需給動向 国内

◆鶏 卵◆

気温低下に伴い卸売価格が回復


◇絵でみる需給動向◇


 平成24年8月下旬以降、M玉以上のサイズの価格が堅調に推移している。鶏卵相場の主な指標とされるM玉 (全農・東京) は、1カ月余りの間におよそ40円上昇し、10月15日現在、前年同期を8円上回る、キログラム当たり193円となっている(図10)。既報の通り、8月下旬から9月中旬にかけては、夏場の卵重低下に伴う大玉の供給不足により価格が上昇した。それ以降は暑さが和らぎ、減退していた需要が徐々に戻ってきたことにより、引き続き値を上げたとみられる。また、量販店から月末の特売に向けた需要があったことなども、相場を押し上げる要素となったもようである。

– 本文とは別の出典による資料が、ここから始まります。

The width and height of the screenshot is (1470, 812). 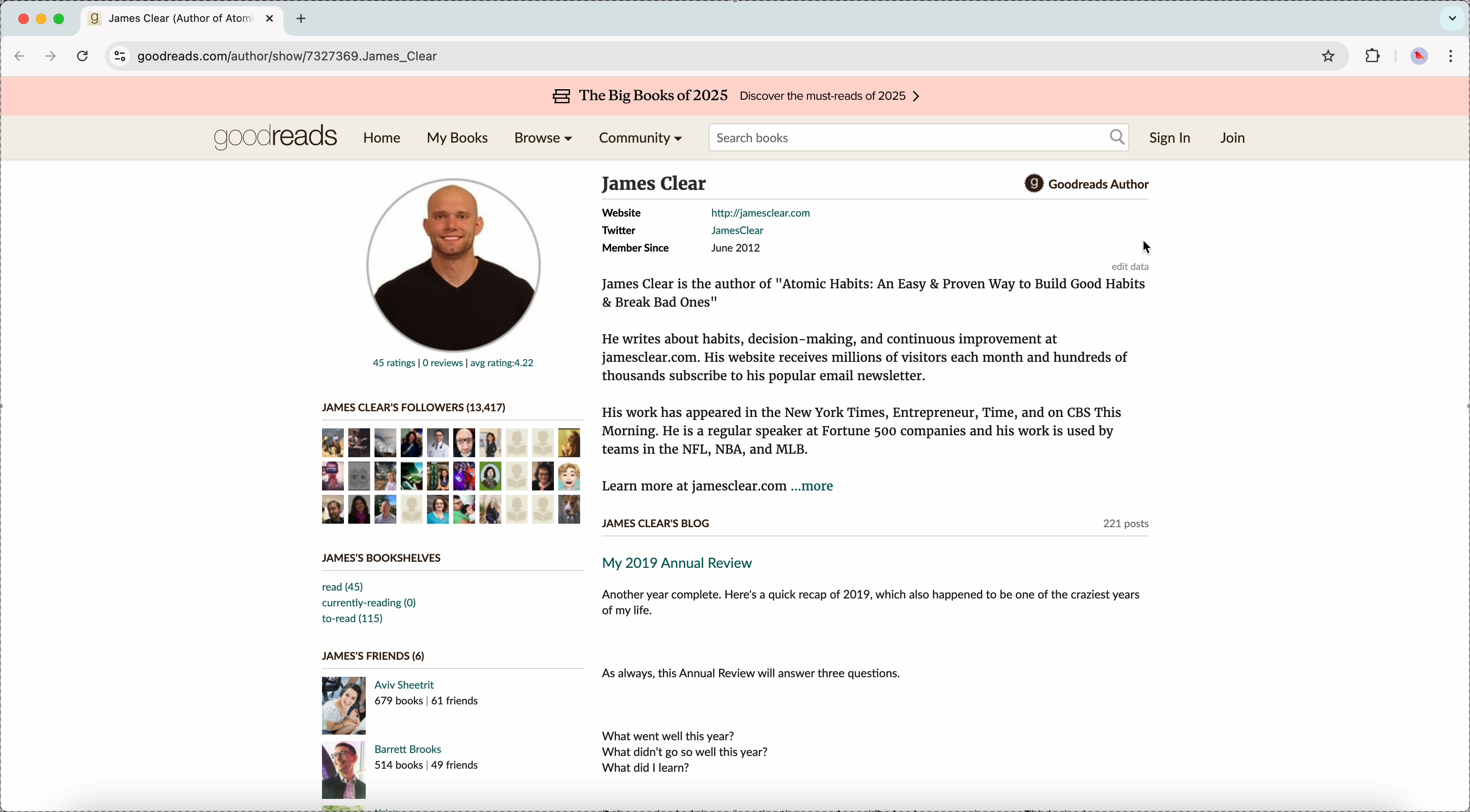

 卵重低下により供給過多の状態が続いていたS玉、SS玉といった小玉も、9月中旬以降は卵重が回復し始めたため、荷余り感が解消され、9月19日以降上昇基調の値動きとなっている(図10)。 こちらも季節要因によるものであるが、今年は例年以上に厳しい残暑が続いたことから、価格が底を打つ時期が、例年と比較して20日程度遅かった。
図10 サイズ別卸売価格の推移(東京)
資料:全農「畜産販売部情報」
 このように鶏卵相場が上昇傾向で推移した結果、日別標準取引価格(全農たまご株式会社の東京・大阪市場における規格卵の加重平均価格)も9月26日にはキログラム当たり186円となり、今年度初めて、前年同期の同価格 (キログラム当たり180円)を上回った(図11)。
図11 鶏卵の卸売価格の推移(日別標準取引価格)
資料:社団法人日本養鶏協会

最需要期までの需要に注目

 例年、10月中旬から11月中旬にかけて、行楽需要が見込まれる一方で、8、9月と比較して生産量が大きく増加することから、相場は横ばい、もしくはやや下落する傾向にある。卵価の低迷や飼料価格の高止まりにより、鶏卵生産者にとって厳しい経営環境が続く中、11月下旬から年末にかけての最需要期に入るまでの需要が、どの程度価格の下支えとなるかが注目されるところである。